TASK REQUIREMENTS: Pull out every line of the records that contains the string "width". Case counts.
** start STORED DATA **
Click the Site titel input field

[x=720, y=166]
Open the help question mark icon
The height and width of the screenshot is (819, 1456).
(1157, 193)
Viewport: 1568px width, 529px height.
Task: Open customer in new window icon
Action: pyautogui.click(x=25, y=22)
** end STORED DATA **
RIGHT ANSWER:
The height and width of the screenshot is (819, 1456).
Viewport: 1568px width, 529px height.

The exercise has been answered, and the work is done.